How Do We Measure The Harm of Chernobyl

Oh, what a charming topic to bring up, eh whot?

Content Warning: Gunna talk about disasters, suicide, death and disease.

If you’re not familiar and to pad out the article, when we refer to ‘Chernobyl’ we’re generally referring to the Chernobyl Disaster (April 26th, 1986 — Present). In this incident, the No 4. Reactor of the Chernobyl Nuclear Power Plant, which was powering Pripyat in the Ukranian territory of what we generally simplify as ‘The USSR’, blew the shit up. The reasons for doing so are very complicated and since the miniseries, there’s been a whole host of wonderful video and podcast explaininers finding the best way to describe and approach this specific incident in terms of what made it happen.

Sometimes the question is one about the mechanics of a nuclear power plant, and why a machine like that is capable of blowing up, when it does not feature as it were, explosive material but is really more of a very complicated teakettle (not even joking). Sometimes the question is about how did this teakettle get to be designed this way, and was it in fact, the socialism that made it bad? Sometimes the question is about how the system for designing the teakettles had worked and concealed information in the name of meeting goals and wasn’t that actually more of a capitalist teakettle. Sometimes, the question is about the mind of one guy running the plant who was, by all historical information, a complete arse, and then how tragic and brave it was that he made everyone else’s lives suck for however much of it they had left.

Chernobyl happened thirty-seven years ago, and for me it was one of a small number of incidents that I remembered as being ‘important’ that I couldn’t put in a meaningful timeline. When I remembered the coverage of it years later, and went back to find the old videos I realised that this had been information I had somehow absorbed when I was barely three years old – the day before my birthday. It has been, as long as I’ve been aware of being alive, one of the things in the world, one of the great, cursed, dreadful events in our history.
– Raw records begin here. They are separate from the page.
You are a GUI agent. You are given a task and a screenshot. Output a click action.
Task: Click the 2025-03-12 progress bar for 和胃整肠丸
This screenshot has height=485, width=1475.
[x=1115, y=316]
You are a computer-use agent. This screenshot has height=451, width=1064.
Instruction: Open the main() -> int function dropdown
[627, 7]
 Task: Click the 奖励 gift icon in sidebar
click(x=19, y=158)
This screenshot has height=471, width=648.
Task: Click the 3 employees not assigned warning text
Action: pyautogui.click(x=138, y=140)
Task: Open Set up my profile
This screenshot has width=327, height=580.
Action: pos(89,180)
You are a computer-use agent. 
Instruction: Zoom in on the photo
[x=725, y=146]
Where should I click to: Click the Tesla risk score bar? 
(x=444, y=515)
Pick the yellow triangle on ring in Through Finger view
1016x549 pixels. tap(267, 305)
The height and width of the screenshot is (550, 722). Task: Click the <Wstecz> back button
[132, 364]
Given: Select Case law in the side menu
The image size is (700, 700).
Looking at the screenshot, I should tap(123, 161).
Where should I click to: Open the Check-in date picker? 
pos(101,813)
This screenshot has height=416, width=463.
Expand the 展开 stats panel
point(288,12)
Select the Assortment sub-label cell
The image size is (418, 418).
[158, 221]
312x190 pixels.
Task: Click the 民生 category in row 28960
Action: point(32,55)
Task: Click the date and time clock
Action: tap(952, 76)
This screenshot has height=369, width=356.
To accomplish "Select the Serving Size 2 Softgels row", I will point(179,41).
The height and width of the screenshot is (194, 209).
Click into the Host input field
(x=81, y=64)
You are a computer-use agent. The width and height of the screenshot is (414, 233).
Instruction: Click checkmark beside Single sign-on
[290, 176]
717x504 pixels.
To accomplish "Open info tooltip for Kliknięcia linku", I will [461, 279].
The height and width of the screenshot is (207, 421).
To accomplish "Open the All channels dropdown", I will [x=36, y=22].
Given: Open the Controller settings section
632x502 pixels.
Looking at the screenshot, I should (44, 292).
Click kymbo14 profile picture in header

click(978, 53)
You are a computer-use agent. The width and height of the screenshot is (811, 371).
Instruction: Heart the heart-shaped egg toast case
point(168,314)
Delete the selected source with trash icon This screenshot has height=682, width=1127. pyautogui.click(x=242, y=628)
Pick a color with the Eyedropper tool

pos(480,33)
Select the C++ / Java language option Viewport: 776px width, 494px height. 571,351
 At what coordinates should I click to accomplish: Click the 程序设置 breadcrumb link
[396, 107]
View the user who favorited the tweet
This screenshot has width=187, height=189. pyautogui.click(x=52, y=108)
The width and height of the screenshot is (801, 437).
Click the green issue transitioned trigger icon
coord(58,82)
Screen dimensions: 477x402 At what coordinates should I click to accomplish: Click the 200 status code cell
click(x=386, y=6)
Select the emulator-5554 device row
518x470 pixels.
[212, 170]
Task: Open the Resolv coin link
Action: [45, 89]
How many people then, the inquisitive mind goes, died at this terrible event?

Two.

That is to say, in the estimation of the Soviet Union at first, the death toll of the Chernobyl incident, at first, was two people who died in the initial eplosion. Later estimates by the end of the year added 28 plant workers and first responders to the death toll.

This seems odd, doesn’t it?

It seems odd because Chernobyl was and remains one of the greatest nuclear disasters in human history, and its problem compares to the radiation and fallout of a nuclear weapon. The cleanup and associated program of containment was the kind of thing that required new developments in technology just to maintain. The building that houses Chernobyl is the largest man-made mobile structure ever made, and it’s just step two of many on the long, endless task of supporting this problem.

How then did only thirty people die in the process?

Part of the problem is that we just flat out don’t have good information about what happened. There were plenty of reports, but also we know that more than a few of them were from liars. We also know that the actual experience of being evacuated out of your hometown like Pripyat was could be incredibly traumatising and the ensuing mental health harm could have an impact people didn’t really consider. Especially when it came to clearly and honestly accounting for lives and deaths.

One of the investigators of Chernobyl, Valery Legasov, who was played in the miniseries by Permanently Wet Boy Jared Harris, killed himself, after preparing the release of his findings. One of the reasons why was probably the enormous radiation dose he had in his system, which he would be seeing affect him. Was that a death due to Chernobyl? He killed himself, but he did so to avoid the ‘actual’ death the reactor prepared for him.

Chernobyl is a hard type of injury to examine. The report about its impact is honestly quite harrowing to read – I’ve only read a summary and it includes things I never would have considered. Chernobyl is probably responsible for a distinct uptick in abortion rates for a year, where parents were afraid of giving birth to terminally ill, permanently injured children due to their exposure to Chernobyl, for example, a situation I never had to consider. The Liquidators who helped to remove nuclear material from the zone were exposed to radiation, and many of them died of radiation-related diseases, though as many examples as can be compelling did not. Is killing a person the same as reducing six hundred thousand people’s lives by half? What is the difference and how do you measure it?

Chernobyl was not a knife wound that left a corpse, a neatly codified grouping of people harmed by its impact who could then be tallied up so it could be put in a list. Instead, it has to be seen as a long, slow bleed, where instead of cutting a number of people short, we are left thinking about it in terms of where that cut comes. In insurance, there’s this idea of ‘years of lost life’ to value a life insurance policy. If a person was in their 90s, and they die from something, well, that probably only represents a loss of about two years of life. If they die at twenty, they could expect to have another sixty years ahead of that.

Years of lost life are a system that tries to systemitise these losses, and it’s a full blown table system, with different countries and influences and details, all measuring things out, as best we can, based on precedent. We are not good at handling numbers of things that happen slowly over time, even if the result is still dead people.

Worldwide, as I write this, about three hundred people die of COVID-19 every day.